* _Requirement_
Give an exact transcription limited to the lines from the one with "Instruction: Browse for the ANEXO backup file" through the end of the entries, including both; no pictures belong in it.

[Stored records]
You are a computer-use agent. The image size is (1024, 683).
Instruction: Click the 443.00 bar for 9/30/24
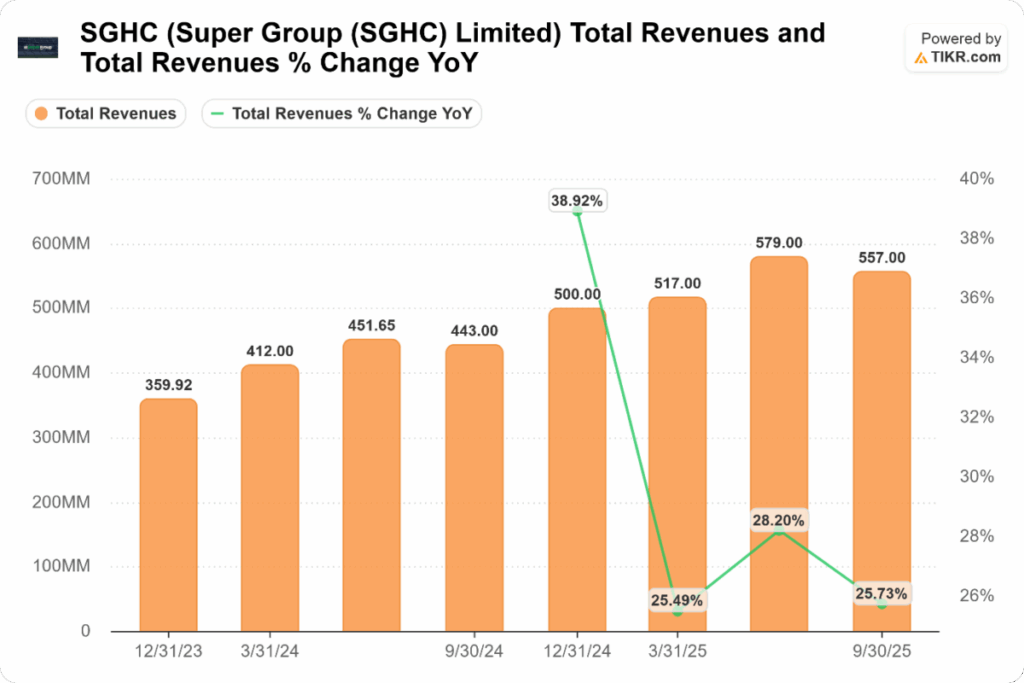click(x=473, y=488)
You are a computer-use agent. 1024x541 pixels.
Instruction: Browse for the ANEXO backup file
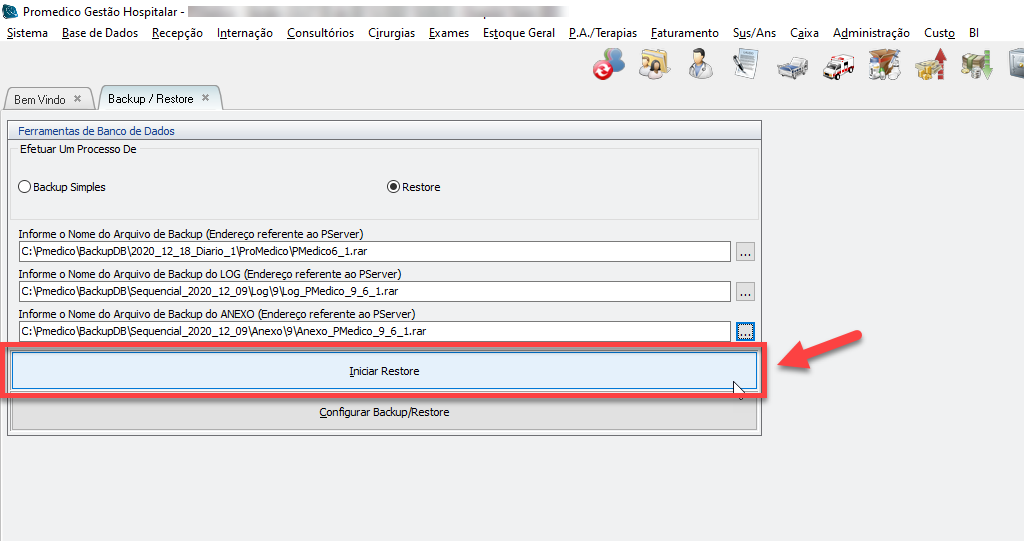(x=745, y=331)
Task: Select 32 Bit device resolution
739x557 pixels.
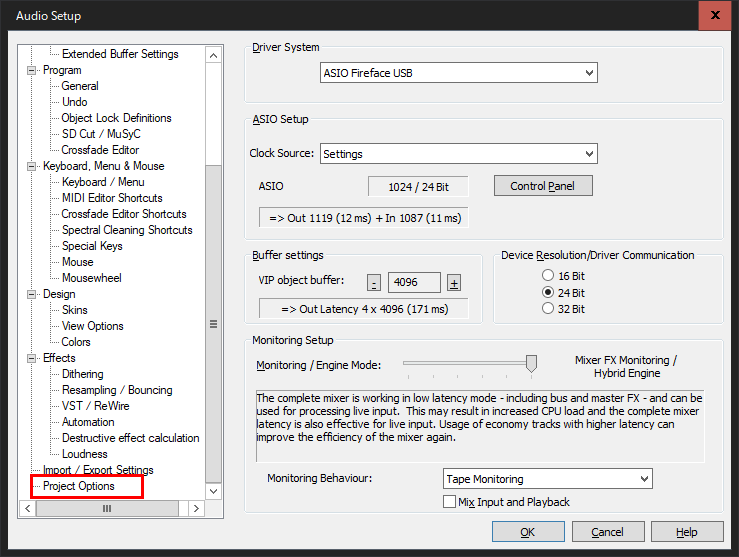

* _Exercise output_
Instruction: Browse for the ANEXO backup file
(x=745, y=331)
Task: Select 32 Bit device resolution
739x557 pixels.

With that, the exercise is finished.